People should realize that you are much more likely to be struck by lightning that being bitten (not killed, bitten) by a shark. Or being attacked by a cougar/mountain lion/puma. Yet people go out into thunder storms and walk in the woods all the time with no fear at all.
You can thank Steven Spielberg for our unfounded fear of sharks.
drew lampkin IIIJul 23rd 2010 8:20AM
Sharks kill a handful of people each year. Humans kill a hundrew thousand sharks each year. Japanese maim sharks to make fin soup. Who is the more dangerous species ?
smileyone18Jul 23rd 2010 10:00AM
More people die from vending machines falling on them than shark attacks. Fun Fact of the day :)
Jusen KajJul 23rd 2010 10:29AM
The Orca-Great White thing sounded like a territorial issue. Limited food sources, it wouldn't be all that odd for one species to get cranky with another for hunting on their turf.
p2lfJul 23rd 2010 11:33AM
how does one signup to receive such alerts?

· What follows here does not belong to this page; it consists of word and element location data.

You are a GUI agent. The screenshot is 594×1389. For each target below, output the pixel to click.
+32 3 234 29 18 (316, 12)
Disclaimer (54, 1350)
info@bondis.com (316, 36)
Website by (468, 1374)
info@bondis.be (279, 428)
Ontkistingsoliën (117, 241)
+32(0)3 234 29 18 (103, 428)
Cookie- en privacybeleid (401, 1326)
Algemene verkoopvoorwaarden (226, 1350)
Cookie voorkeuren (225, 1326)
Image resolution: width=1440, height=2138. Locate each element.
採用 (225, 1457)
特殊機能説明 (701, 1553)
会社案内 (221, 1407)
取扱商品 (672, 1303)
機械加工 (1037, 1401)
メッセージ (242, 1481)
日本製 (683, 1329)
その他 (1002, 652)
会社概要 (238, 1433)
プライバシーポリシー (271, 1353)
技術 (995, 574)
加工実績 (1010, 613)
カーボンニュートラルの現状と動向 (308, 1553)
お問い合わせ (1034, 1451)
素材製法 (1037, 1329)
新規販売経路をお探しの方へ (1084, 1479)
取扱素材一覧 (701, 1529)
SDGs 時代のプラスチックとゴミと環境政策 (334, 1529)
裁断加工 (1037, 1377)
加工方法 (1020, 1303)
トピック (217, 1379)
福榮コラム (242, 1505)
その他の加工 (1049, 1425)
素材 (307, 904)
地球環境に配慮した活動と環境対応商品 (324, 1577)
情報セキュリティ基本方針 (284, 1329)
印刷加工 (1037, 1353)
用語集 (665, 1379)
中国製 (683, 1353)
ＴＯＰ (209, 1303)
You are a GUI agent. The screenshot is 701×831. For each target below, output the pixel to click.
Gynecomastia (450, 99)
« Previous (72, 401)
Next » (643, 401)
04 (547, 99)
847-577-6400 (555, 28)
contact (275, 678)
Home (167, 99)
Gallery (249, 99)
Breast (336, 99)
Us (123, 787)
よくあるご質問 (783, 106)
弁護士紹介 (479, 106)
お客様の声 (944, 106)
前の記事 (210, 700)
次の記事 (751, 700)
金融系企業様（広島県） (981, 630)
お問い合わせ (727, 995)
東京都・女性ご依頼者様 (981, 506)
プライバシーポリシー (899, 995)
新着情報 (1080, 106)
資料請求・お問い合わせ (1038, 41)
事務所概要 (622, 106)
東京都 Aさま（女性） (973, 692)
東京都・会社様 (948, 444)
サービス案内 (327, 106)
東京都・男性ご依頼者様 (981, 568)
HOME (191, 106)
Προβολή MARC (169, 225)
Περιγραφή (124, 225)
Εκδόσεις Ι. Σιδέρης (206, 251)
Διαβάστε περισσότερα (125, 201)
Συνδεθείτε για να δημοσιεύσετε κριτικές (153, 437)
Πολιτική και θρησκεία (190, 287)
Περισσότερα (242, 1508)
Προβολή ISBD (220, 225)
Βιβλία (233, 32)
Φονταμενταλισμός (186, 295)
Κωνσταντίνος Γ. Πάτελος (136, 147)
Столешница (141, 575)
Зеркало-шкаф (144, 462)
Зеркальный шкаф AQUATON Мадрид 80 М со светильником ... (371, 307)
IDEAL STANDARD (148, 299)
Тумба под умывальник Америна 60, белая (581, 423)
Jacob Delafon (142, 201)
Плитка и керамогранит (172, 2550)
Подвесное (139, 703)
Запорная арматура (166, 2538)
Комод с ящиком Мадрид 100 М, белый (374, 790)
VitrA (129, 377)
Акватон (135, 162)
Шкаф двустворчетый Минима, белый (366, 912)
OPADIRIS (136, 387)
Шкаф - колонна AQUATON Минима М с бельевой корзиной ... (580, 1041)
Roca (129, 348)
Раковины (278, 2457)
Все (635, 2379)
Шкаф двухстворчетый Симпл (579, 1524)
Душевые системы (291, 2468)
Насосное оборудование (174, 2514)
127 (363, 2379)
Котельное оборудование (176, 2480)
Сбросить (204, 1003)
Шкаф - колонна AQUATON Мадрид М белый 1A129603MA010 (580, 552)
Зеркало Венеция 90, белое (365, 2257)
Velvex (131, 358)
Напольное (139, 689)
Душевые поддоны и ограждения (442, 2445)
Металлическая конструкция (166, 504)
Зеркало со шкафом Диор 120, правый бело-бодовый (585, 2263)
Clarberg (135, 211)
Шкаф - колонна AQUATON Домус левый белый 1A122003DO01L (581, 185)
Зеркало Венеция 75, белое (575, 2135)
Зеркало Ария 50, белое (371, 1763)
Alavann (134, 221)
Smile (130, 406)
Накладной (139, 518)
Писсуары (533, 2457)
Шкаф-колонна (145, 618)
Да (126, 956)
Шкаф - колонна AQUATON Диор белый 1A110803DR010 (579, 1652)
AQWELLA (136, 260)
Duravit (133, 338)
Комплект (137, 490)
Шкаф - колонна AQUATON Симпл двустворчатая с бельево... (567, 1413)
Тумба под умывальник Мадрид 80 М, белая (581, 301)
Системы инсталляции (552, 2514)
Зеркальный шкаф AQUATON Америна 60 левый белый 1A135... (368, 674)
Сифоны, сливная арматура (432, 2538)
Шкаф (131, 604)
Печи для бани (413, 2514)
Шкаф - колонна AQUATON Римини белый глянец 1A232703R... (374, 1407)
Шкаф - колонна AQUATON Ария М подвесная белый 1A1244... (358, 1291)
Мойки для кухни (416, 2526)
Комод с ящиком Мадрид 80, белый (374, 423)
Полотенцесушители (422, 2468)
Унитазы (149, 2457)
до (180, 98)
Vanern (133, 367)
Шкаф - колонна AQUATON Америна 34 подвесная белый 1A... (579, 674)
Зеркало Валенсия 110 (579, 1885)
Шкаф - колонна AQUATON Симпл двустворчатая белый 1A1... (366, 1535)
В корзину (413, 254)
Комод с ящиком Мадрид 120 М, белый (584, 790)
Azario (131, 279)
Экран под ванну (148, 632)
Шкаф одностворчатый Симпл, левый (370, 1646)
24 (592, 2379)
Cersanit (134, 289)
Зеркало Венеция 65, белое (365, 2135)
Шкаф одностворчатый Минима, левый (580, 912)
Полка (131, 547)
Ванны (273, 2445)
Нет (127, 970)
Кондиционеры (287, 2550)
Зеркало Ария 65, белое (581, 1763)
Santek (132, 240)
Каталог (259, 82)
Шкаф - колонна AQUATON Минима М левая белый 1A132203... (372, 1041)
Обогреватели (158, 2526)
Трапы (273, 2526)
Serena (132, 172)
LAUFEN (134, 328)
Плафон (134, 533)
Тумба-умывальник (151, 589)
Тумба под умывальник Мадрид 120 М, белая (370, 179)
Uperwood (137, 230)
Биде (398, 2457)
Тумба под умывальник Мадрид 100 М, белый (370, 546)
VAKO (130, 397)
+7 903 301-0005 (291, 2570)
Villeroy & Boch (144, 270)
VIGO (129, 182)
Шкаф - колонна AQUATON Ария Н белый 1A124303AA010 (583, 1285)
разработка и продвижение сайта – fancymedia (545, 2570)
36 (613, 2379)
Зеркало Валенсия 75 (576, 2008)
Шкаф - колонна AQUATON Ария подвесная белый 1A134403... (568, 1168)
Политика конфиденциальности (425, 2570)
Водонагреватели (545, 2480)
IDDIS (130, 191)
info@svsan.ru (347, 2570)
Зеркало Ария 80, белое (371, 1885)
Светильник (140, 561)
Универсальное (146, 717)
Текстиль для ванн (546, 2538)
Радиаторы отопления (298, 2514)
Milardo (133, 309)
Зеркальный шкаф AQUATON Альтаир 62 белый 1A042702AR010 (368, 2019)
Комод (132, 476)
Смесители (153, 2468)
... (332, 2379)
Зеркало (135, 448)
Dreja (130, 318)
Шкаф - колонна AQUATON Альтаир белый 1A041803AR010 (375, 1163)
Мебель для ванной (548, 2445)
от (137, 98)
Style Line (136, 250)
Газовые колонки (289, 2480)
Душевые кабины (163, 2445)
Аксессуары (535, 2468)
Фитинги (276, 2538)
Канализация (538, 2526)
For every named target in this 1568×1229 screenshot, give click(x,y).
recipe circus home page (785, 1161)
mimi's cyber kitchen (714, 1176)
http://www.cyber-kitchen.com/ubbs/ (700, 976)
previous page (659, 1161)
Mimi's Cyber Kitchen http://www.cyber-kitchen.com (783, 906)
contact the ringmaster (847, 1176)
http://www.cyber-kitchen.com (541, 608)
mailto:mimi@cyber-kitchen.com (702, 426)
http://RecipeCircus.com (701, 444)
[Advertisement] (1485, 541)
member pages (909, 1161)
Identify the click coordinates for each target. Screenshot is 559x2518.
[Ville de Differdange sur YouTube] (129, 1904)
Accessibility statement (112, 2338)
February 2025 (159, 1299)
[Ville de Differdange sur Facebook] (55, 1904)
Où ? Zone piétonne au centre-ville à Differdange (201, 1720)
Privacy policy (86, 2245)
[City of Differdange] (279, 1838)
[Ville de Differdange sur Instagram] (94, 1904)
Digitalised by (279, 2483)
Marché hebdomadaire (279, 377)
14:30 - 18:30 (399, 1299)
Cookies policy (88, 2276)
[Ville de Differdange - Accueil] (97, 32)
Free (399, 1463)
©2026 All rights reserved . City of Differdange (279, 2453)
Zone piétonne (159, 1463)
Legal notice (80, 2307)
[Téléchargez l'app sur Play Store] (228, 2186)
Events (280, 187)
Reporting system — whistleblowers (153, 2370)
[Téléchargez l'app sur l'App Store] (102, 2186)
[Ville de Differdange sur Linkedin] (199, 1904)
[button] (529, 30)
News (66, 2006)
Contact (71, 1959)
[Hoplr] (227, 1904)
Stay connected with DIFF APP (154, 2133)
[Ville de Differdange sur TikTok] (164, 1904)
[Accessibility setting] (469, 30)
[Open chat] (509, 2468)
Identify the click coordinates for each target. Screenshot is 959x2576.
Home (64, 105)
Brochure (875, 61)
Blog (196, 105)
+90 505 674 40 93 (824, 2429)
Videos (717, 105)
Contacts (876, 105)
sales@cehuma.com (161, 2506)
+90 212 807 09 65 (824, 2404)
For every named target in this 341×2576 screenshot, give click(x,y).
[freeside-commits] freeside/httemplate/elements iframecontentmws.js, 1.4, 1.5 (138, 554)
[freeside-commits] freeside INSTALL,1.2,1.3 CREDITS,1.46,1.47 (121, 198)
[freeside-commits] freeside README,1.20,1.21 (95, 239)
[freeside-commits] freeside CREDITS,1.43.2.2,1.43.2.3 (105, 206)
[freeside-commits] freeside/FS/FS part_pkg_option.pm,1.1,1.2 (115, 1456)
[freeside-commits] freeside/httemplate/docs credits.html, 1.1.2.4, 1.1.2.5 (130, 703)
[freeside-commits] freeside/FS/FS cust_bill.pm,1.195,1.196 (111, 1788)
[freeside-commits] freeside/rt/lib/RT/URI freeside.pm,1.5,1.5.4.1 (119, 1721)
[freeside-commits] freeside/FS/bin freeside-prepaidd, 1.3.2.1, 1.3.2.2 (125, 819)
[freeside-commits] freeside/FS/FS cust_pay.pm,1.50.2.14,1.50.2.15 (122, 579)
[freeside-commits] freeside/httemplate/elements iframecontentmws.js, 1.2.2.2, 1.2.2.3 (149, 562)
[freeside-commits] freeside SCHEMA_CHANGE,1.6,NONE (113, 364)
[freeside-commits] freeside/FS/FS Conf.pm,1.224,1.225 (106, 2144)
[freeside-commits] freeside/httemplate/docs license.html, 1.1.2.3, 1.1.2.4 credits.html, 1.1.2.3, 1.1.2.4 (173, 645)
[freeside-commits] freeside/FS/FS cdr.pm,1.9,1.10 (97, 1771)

AngelaJul 23rd 2010 12:57PM
I'm SO glad we're not paying for this. I just don't find comfort from knowing that of the 350 different species of sharks in the world, 75 of one type have been tagged and if one of those few sharks swims close to one or two of the sticks in the water in exactly the right places, the sticks can send an emergency text to a lifeguard. SHOULD lifeguards be receiving text messages while on duty? You can't read your phone AND watch for drowning people at the same time. Or can they do that in Australia?
What this basically comes down to is there is that the Australian government instituted a program for studying the habits of Great Whites, and they're trying to get the Australian people to fall for the old "I'm from the government, and I'm here to help you" ruse by throwing in the statement "will alert lifeguards to danger"! Yes, I DO know what I'm talking about, too! It's a way of life here!
qweebs1Jul 23rd 2010 12:44PM
I'm sorry, but when i'm IN the water where the shark already i don't usually have a texting device with me.
J.E.B.Jul 23rd 2010 12:44PM
I have to correct whomever wrote the paragraph leading up to the "fun" video. Sharks DO NOT play. Like Hooper said in the movie, "JAWS", sharks have only 3 functions. They swim, they eat, and they make litle sharks. They don't play.